··· SOURCE INFORMATION

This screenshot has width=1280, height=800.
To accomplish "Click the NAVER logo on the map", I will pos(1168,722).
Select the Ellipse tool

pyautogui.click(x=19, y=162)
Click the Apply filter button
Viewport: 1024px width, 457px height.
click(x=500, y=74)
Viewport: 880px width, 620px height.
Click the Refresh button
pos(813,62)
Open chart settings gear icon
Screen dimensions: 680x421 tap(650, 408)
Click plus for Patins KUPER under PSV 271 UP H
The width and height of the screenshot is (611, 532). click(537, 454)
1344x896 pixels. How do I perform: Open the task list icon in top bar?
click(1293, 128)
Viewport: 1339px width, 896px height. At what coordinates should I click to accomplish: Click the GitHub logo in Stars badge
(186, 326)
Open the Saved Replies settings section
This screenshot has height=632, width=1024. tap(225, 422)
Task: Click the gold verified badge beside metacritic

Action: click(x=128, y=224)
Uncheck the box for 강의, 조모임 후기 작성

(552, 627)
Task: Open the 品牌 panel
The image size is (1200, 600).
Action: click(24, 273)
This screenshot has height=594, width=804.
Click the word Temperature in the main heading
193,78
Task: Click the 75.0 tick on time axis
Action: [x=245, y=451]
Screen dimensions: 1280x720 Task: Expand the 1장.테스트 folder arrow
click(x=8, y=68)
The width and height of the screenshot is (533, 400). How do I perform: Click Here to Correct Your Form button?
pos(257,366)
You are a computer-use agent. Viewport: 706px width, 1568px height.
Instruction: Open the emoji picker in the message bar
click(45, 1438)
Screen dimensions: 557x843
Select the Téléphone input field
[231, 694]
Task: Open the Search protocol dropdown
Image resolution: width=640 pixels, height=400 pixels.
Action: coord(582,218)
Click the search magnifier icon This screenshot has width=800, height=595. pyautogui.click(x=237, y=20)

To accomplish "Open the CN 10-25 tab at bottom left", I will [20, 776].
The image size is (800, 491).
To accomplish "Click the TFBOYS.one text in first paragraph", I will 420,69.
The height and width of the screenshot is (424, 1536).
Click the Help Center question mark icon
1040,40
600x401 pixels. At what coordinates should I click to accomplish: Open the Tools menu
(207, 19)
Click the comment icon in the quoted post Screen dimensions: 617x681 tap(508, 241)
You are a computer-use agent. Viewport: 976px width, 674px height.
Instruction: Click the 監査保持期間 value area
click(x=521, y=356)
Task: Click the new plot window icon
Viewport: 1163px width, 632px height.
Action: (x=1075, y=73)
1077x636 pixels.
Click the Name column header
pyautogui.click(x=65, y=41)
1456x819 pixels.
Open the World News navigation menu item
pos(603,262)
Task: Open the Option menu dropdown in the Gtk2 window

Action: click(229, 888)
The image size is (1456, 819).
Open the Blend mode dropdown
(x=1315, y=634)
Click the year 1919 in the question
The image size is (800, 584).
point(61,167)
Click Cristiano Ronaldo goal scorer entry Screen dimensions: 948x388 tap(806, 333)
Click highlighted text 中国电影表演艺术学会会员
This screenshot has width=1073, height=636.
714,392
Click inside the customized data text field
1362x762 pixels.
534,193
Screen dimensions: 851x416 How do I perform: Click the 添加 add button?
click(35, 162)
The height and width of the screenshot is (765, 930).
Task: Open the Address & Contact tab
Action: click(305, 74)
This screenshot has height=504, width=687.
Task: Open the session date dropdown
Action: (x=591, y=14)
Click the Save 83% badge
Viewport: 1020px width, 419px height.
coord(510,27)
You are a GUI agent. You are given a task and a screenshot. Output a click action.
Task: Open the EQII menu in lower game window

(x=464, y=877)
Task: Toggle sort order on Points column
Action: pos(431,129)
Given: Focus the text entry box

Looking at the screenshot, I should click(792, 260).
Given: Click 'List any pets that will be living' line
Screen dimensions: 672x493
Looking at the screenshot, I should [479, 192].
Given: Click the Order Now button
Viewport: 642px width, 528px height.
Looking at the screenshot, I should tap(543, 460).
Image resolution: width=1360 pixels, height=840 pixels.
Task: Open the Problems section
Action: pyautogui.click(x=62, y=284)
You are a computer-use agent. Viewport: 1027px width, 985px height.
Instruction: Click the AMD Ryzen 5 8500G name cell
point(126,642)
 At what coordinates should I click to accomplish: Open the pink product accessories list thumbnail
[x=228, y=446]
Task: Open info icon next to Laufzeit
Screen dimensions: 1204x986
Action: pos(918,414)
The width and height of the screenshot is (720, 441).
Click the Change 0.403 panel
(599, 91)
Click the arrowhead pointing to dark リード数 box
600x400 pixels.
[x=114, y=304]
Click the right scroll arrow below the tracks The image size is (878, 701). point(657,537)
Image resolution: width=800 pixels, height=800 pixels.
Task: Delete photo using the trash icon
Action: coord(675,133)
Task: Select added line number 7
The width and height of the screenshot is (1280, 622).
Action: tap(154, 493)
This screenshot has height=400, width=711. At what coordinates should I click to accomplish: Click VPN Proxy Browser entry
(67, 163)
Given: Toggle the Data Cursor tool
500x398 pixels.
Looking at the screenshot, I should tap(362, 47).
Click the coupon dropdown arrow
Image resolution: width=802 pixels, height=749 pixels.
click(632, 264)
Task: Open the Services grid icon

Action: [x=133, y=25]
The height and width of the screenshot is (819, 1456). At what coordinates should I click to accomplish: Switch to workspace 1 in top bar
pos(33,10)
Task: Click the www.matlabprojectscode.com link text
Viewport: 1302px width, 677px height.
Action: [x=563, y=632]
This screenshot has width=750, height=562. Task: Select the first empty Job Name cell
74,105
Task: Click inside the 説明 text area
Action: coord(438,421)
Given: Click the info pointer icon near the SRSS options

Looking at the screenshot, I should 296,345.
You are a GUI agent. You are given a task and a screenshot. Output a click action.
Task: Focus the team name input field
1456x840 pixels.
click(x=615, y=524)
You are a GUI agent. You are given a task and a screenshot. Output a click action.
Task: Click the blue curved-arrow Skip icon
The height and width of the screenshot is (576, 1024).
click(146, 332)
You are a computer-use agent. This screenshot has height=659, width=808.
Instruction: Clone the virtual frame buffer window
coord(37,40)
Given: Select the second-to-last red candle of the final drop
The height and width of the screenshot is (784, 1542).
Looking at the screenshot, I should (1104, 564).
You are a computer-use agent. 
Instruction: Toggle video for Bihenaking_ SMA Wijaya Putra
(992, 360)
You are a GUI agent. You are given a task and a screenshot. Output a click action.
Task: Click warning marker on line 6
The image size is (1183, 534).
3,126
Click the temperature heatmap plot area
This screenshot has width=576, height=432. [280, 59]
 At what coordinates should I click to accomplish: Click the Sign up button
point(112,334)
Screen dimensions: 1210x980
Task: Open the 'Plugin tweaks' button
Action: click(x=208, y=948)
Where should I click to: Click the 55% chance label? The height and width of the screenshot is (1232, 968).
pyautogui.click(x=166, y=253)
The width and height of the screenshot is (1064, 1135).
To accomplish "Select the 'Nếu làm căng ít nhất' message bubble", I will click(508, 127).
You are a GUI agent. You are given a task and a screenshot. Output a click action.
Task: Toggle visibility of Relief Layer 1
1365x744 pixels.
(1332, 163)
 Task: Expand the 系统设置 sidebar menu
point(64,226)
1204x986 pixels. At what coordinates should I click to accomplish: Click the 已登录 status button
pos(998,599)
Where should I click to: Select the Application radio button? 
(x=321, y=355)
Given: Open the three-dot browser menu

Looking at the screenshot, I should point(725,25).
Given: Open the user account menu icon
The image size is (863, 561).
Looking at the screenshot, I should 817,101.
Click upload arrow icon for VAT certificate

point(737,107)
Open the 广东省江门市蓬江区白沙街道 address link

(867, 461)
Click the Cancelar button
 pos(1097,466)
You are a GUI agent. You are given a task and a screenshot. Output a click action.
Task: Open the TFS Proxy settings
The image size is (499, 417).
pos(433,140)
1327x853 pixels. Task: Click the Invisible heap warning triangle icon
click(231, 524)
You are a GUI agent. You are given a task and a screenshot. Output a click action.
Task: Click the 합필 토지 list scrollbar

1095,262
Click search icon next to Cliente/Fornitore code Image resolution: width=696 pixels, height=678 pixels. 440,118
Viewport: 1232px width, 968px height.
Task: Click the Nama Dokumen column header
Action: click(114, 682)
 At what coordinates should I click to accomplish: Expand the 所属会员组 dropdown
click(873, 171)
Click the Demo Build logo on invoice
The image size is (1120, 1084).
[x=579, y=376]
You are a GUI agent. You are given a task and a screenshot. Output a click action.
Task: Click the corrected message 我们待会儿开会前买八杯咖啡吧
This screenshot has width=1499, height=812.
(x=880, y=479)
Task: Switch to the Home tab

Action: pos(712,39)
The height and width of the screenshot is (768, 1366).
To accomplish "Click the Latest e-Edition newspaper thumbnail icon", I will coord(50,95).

······

• WHAT YOU HAVE TO DO
Take each line above that holds the string "computer" and copy it.

• ANSWER TO THIS PROBLEM
You are a computer-use agent. Viewport: 706px width, 1568px height.
You are a computer-use agent. Viewport: 976px width, 674px height.
You are a computer-use agent. Viewport: 1027px width, 985px height.
You are a computer-use agent. This screenshot has height=659, width=808.
You are a computer-use agent. 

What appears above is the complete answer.